_Preguntas:_
A. Enumera todos los nombres de lugar que aparecen en el texto sobre el dudoso inicio del ciclo lectivo.
B. Prosigue el texto sobre el dudoso inicio del ciclo lectivo a partir del párrafo que cierra con "sin que les impongan conductas".

27 de febrero de 2018

Dudoso inicio del ciclo lectivo --------------------------


SOLIDARIDAD DOCENTE ENTRE LA PRESIÓN
GREMIAL, LA  VOCACIÓN Y EL COMPROMISO   


   Cuando creíamos que la prepotencia gremial disfrazada de solidaridad ya no existía, nos encontramos con esta nueva versión virtualmente institucionalizada por la dirigencia sindical de los docentes de la provincia de Buenos Aires, incapaces de cerrar un acuerdo salarial con las autoridades de aquellos pagos.
   Dejando de lado el trasfondo ideológico del diferendo que ha enfrentado a Baradell, patriarca de las aulas, con la gobernadora Vidal, es para pensar que si en Córdoba no comienzan las clases porque la UEPC se acollara con ese curioso personaje y sus caprichos, ha muerto la personalidad de una organización gremial con larga trayectoria de lucha  que no necesitaba nacionalizar ningún conflicto para hacer valer sus derechos.
   Porque la educación y el compromiso no terminan en los límites de una dirigencia ciclotímica que no adoptó -por ejemplo- el mismo temperamento frente al feroz conflicto desatado en la provincia de Santa Cruz que determinó la pérdida del año escolar 2017. Allí triunfó el “vistagordismo” frente a una realidad tan inédita y lacerante.
   Y ahora con sus argumentos debilitados, apelan al interior para fortalecer sus demandas y caprichos y especialmente “aprietan” a Córdoba donde el acuerdo está virtualmente concretado para que una vez al menos, el ciclo lectivo se inicie con normalidad.
   El responsable sentido de la unión de objetivos no es buen compañero de la prepotencia ni de las imposiciones, sino una coincidencia de las bases para obrar con criterio propio, sin que les impongan conductas.

[Registros contenidos en un conjunto de datos]

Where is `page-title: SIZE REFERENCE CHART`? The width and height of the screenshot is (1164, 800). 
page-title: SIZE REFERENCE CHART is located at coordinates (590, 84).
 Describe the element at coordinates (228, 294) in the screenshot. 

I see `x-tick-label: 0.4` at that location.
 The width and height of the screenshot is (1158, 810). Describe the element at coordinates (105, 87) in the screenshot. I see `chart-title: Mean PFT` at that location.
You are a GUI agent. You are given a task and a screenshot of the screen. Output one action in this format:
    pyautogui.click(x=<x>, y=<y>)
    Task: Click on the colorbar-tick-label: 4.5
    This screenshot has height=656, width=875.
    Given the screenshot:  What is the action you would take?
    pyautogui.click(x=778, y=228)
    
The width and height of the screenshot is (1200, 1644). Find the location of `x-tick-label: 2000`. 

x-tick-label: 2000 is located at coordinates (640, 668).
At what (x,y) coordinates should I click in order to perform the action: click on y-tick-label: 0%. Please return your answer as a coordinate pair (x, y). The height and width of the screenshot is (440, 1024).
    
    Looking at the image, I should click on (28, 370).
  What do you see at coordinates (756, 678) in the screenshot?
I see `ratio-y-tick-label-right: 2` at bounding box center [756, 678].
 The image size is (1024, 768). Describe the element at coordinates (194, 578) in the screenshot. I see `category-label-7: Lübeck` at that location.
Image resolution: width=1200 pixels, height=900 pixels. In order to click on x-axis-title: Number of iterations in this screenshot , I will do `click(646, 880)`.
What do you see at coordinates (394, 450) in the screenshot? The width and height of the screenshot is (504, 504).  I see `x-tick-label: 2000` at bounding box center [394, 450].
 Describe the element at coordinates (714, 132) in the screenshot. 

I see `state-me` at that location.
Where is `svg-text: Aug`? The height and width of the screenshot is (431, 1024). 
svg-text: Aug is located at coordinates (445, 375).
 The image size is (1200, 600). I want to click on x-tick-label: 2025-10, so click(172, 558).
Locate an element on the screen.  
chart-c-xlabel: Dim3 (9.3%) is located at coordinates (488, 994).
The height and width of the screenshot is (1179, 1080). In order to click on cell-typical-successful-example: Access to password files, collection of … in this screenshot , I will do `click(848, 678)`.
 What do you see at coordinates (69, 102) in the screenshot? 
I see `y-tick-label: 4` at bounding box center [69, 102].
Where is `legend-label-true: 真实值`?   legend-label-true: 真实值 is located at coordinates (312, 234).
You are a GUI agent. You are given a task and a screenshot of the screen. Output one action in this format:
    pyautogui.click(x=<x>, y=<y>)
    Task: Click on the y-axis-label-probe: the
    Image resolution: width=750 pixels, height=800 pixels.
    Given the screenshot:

_Respuestas del ejercicio:_
A. Buenos Aires, Córdoba, Santa Cruz

B.
   Esa es la verdadera solidaridad y en este caso se hace preciso dejar de lado el valiosísimo componente de la vocación porque sería apelar a un sentimiento más que a la razón: la vocación docente permanece allá arriba, en su pedestal y no la alcanzan las mezquindades.
   Lo más penoso es que la consecuencia se abatirá sobre quienes menos la merecen padecer, que es el sector más vulnerable de esta situación por su indefensión frente al conflicto no obstante lo cual los transforma en principales partícipes: los alumnos.
   Por eso la pregunta: ¿por qué la dirigencia sindical, alguna vez también, no se solidariza con los alumnos, principales destinatarios del compromiso?
   Louis Joseph Lebret, notable pensador, supo sostener que “Nos hemos vuelto demasiado pequeños para comprender y demasiado egocentristas para atrevernos a cambiar. No es con ajustes insignificantes ni con acuerdos efímeros que se triunfará sobre el hambre y la miseria de los otros… No hay vía válida si la civilización no se encamina hacia la solidaridad universal”.
   Si Sarmiento estuviera vivo, ¡cuántas veces por vergüenza volvería a morir!